Re: [PATCH review 08/12] quota: Ensure qids map to the filesystem

ebiederm@xxxxxxxxxxxx (Eric W. Biederman) · Mon, 11 Jul 2016 13:12:49 -0500

Jan Kara <jack@xxxxxxx> writes:

> On Wed 06-07-16 13:12:08, Eric W. Biederman wrote:
>> Introduce the helper qid_has_mapping and use it to ensure that the
>> quota system only considers qids that map to the filesystems
>> s_user_ns.
>> 
>> In practice for quota supporting filesystems today this is the exact
>> same check as qid_valid.  As only 0xffffffff aka (qid_t)-1 does not
>> map into init_user_ns.
>> 
>> Replace the qid_valid calls with qid_has_mapping as values come in
>> from userspace.  This is harmless today and it prepares the quota
>> system to work on filesystems with quotas but mounted by unprivileged
>> users.
>> 
>> Call qid_has_mapping from dqget.  This ensures the passed in qid has a
>> prepresentation on the underlying filesystem.  Previously this was
>> unnecessary as filesystesm never had qids that could not map.  With
>> the introduction of filesystems outside of s_user_ns this will not
>> remain true.
>> 
>> All of this ensures the quota code never has to deal with qids that
>> don't map to the underlying filesystem.
>
> Does this and the following patch make sense when we actually don't allow
> quotas when s_user_ns is set? If things are untested, they will get broken
> so I think it is wiser to do the conversion only once we decide quota
> should be supported for namespaces != init_user_ns. Or do I miss
> something?

All of the code will get exercised in the success case.  So I don't
think there is a strong chance of bitrot.

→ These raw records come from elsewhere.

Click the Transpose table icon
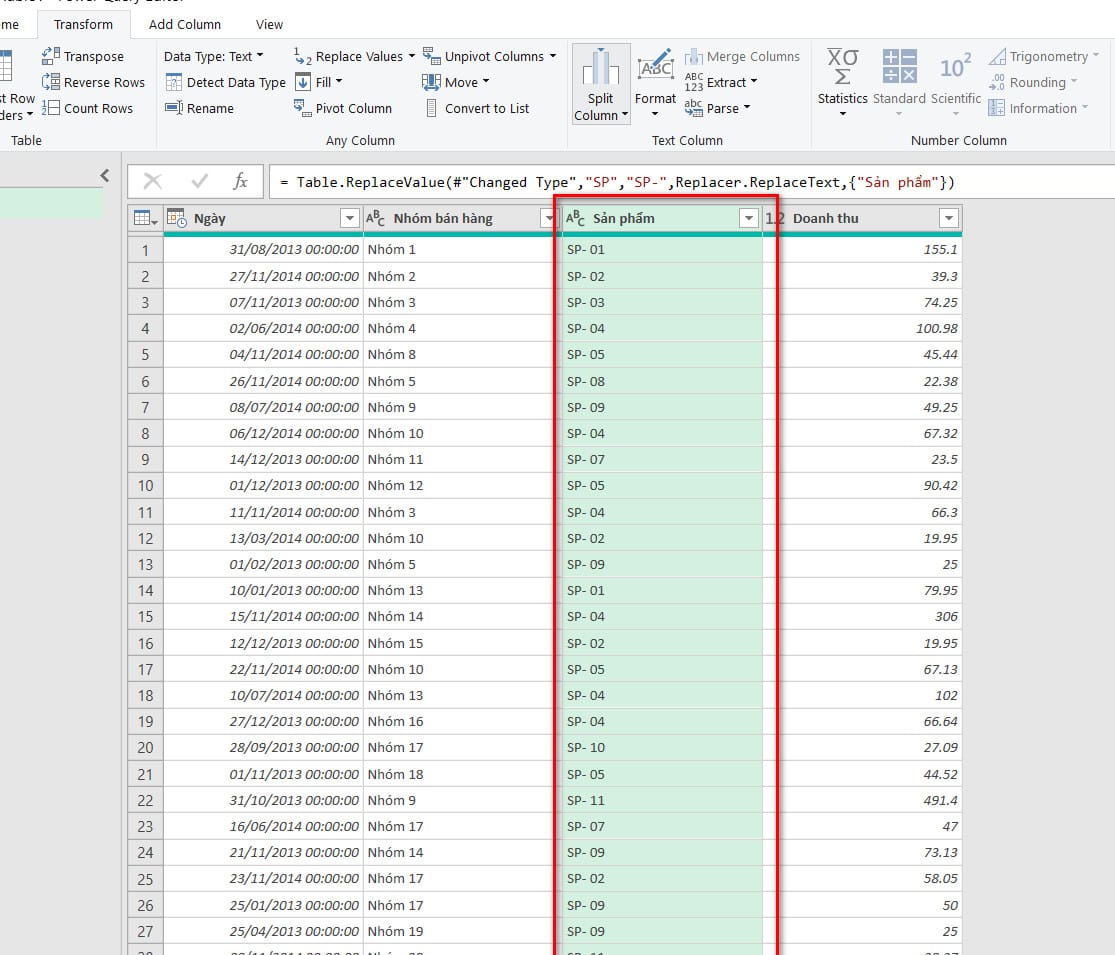The image size is (1115, 955). 51,57
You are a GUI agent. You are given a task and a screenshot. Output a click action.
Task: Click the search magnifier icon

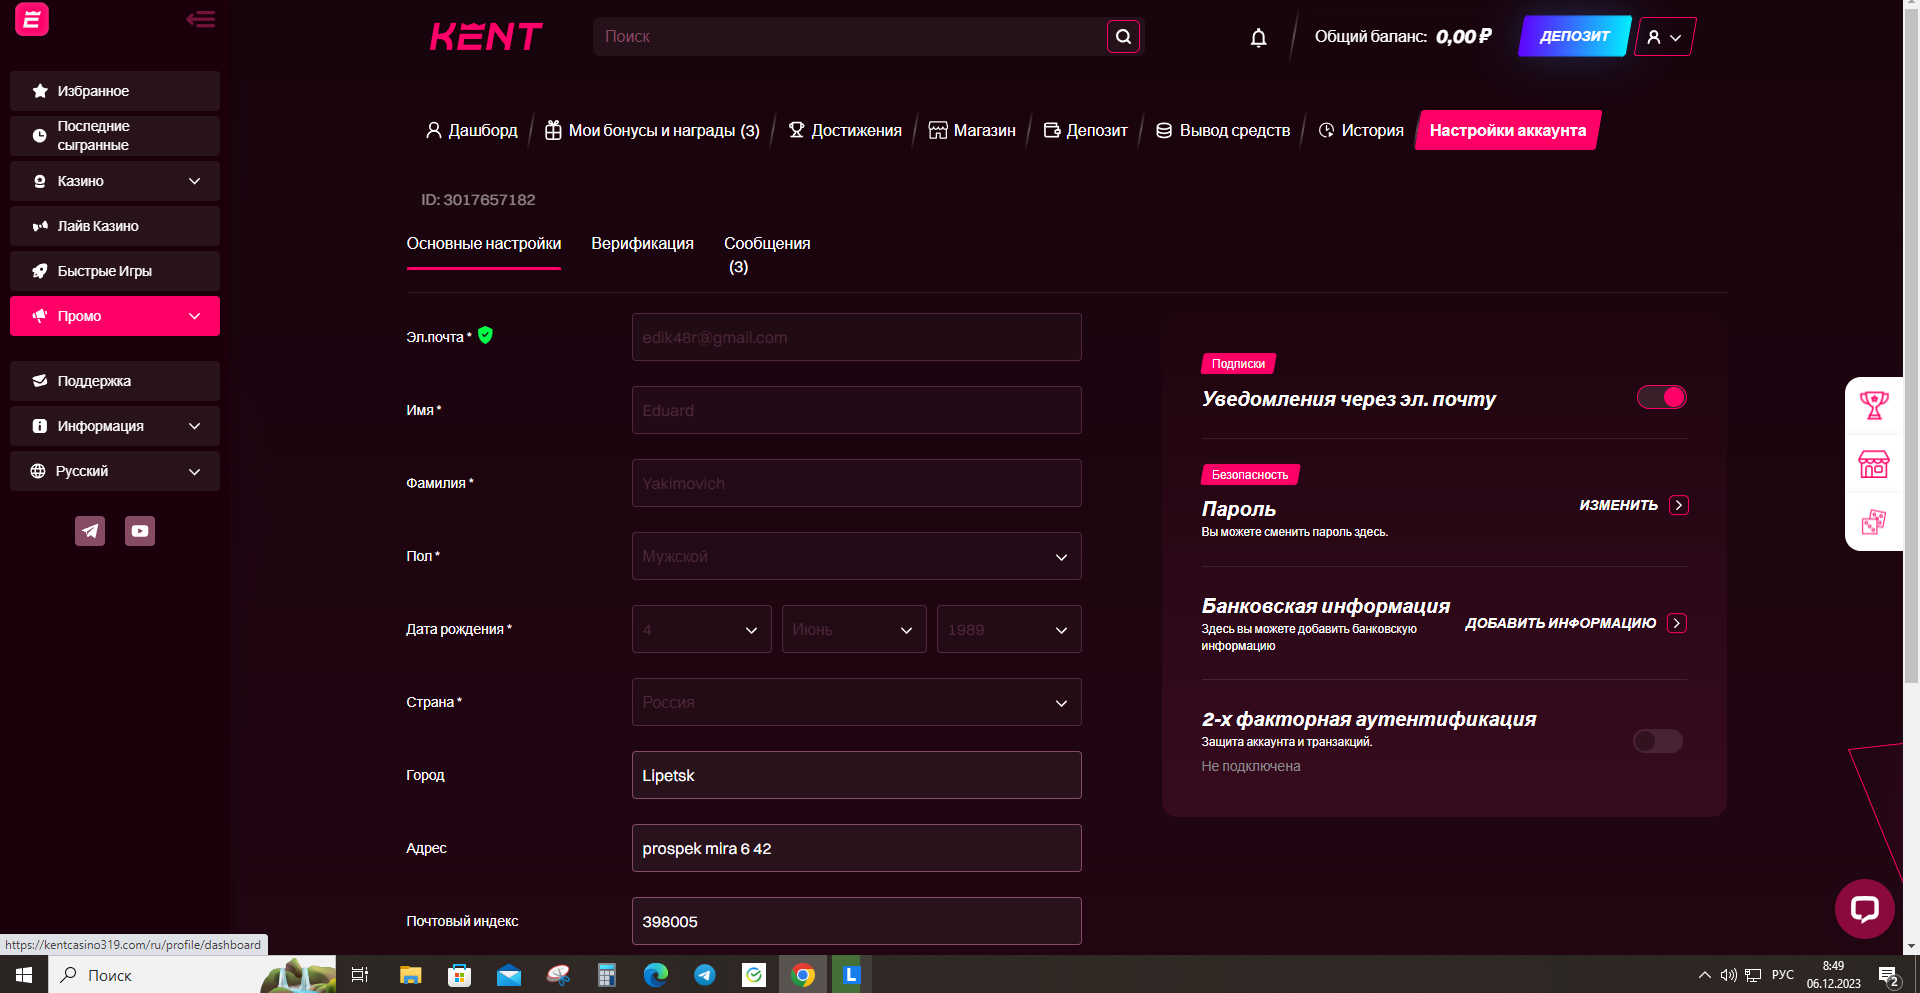pyautogui.click(x=1123, y=37)
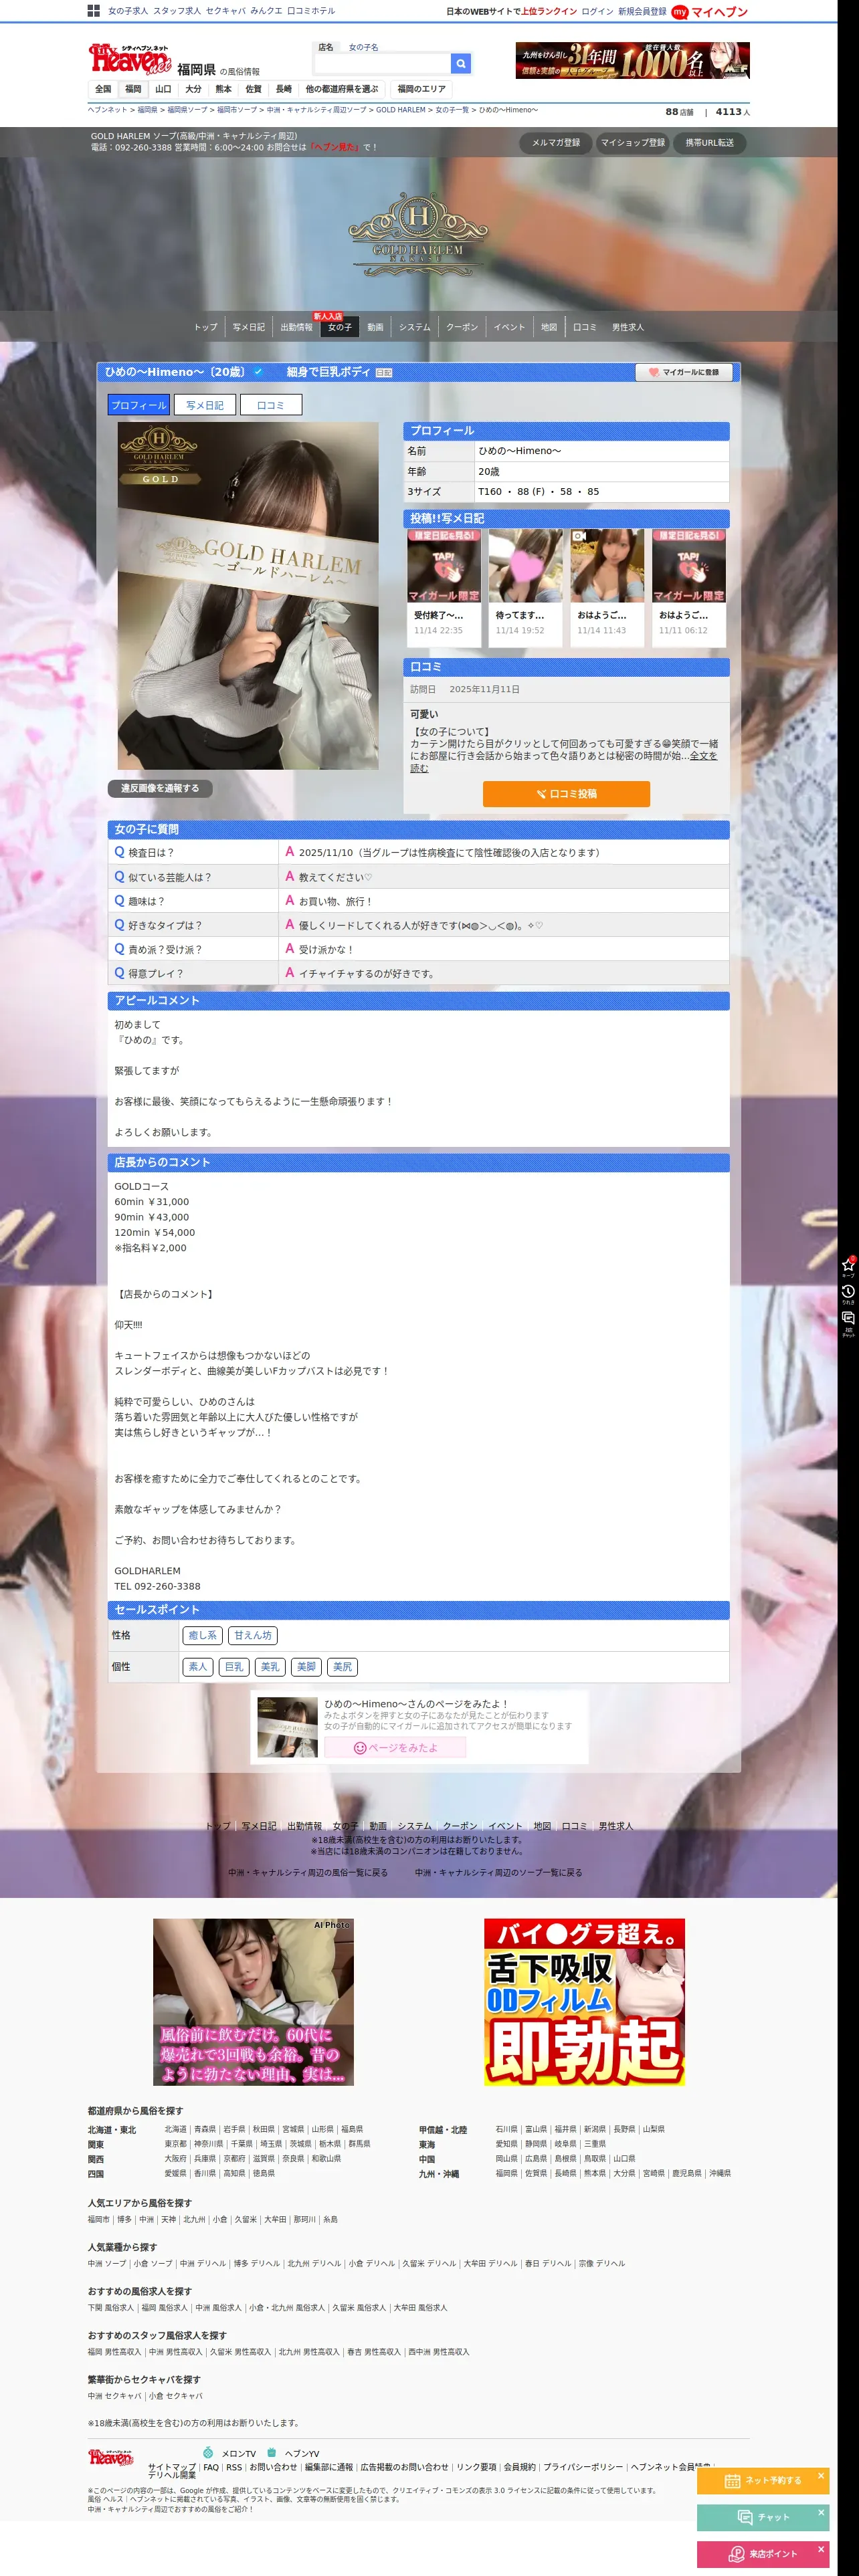Close the 来店ポイント floating banner
859x2576 pixels.
coord(820,2549)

The patches are trivially correct so I am not concerned about them.

What the patches add are a logical consistency with the rest of the vfs.
In my tree the rest of the vfs now handles uids and gids that can not be
mapped to a filesystem and returns an error.  In my tree the rest of the
vfs now effectively assumes that uids and gids are stored in s_user_ns
on a filesystem.

So I freely admit there is a slight chance that some bit-rot will occur
and the quota code will be changed in such a way that those assumptions
are broken.  Bugs happen.   I think it much less likely if all of the
generic code in the vfs makes the same assumptions.

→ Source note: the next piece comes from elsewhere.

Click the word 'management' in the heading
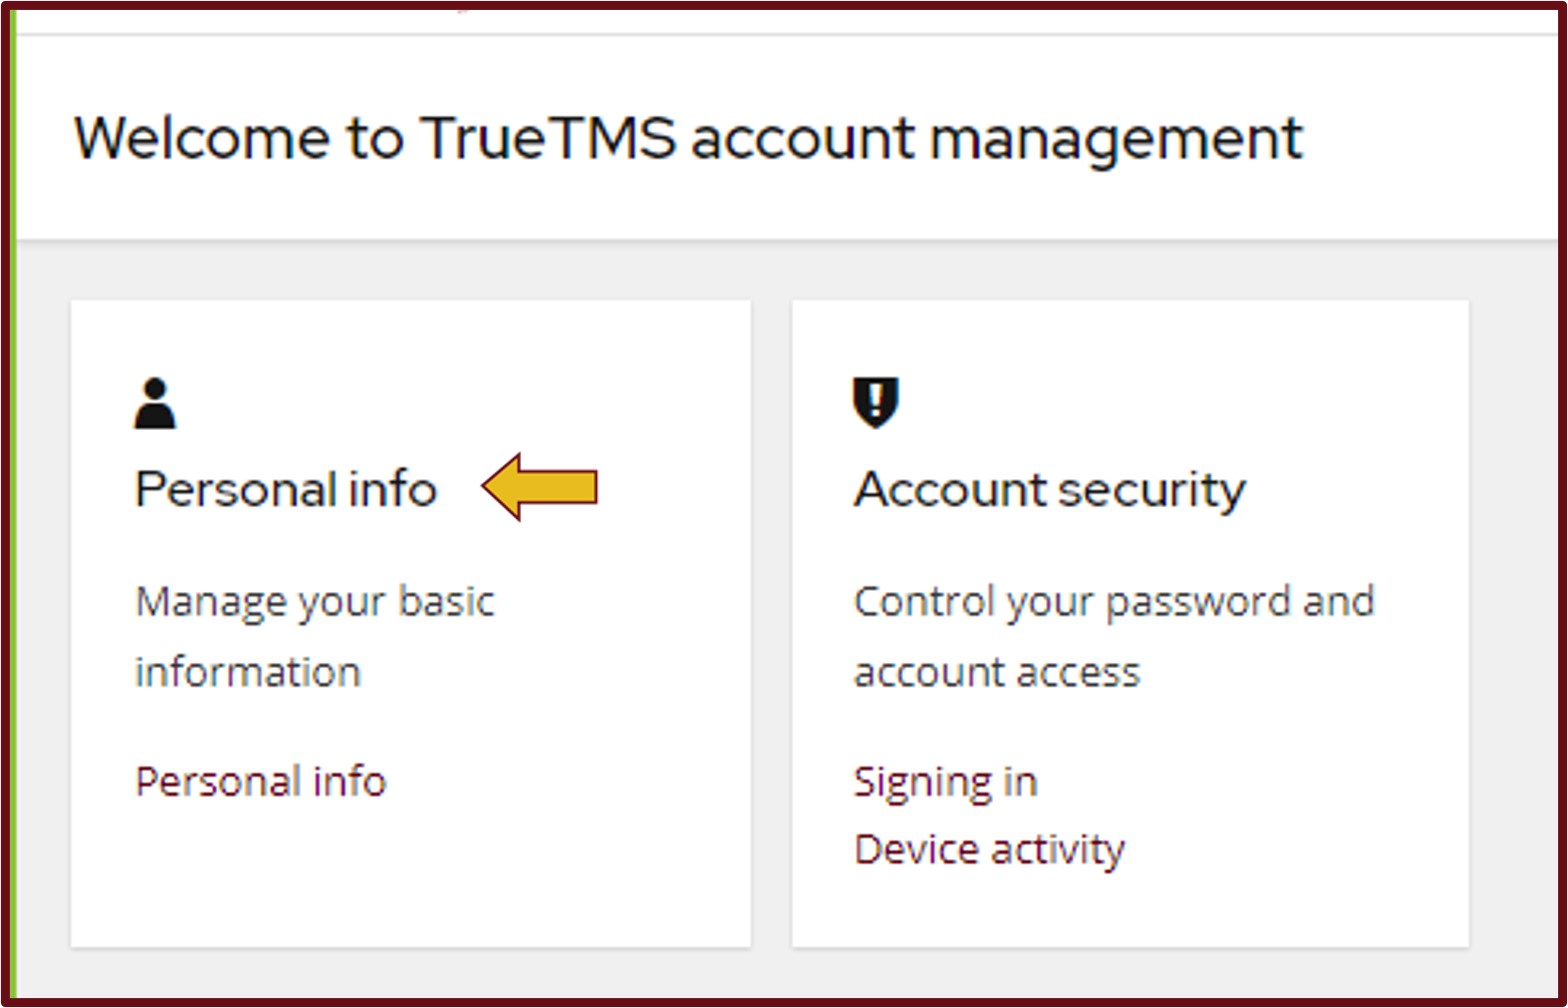 (1116, 138)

The place where I am concerned about thorough review and testing is
someone poisoning quota files and then the kernel trying to use them.
In the preliminary work we have done in other places in the kernel and
for other filesystems there almost always winds up being some way to
confuse the kernel and get it to misbave if you can poison the disk
based inputs.  As poison disk based inputs is not something filesystems
are stronlgy concerned about.  In most cases the disk the filesystem
resides on is in the box and therefore under control of the OS at all
times.  Dave Chinner has even said he will never consider handling
poisoned disk based inputs for XFS as the run time cost is too high.

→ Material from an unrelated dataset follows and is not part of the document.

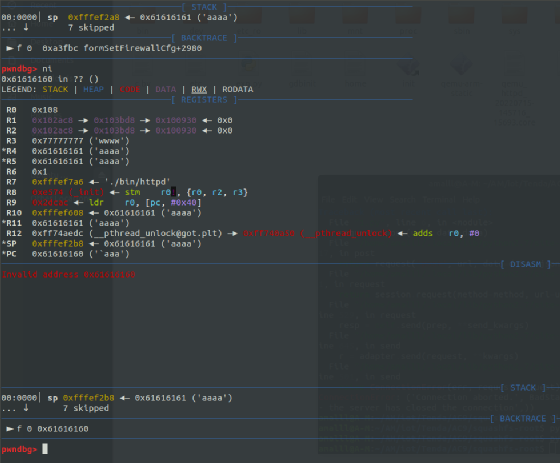560x463 pixels.
Task: Click the underlined RWX legend entry
Action: (x=199, y=89)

Between actually finding issues that can cause problems, and the
increased amount of kernel code executed (and thus the increase in
kernel attack surface) I am very paranoid about enabling code that
trusts data that could be poisoned data from a hostile party.

At the same time I am very uncomfortable with the fact the kernel does
not protect against malicious disks and poisoned disk images.  As
poisoned disk images are a well known exploit vector in the wild.  A
well known and demonstrated attack vector that works is to leave a usb
stick in a public place, and helpful people will place it into their
computer to try and figure out who it belongs to.  In trying to be
helpful their computer will unbeknownst to them start executing code
that does not serve the interests of the computer owner.  I hate that we
can not currently protect people from shenanigans like that.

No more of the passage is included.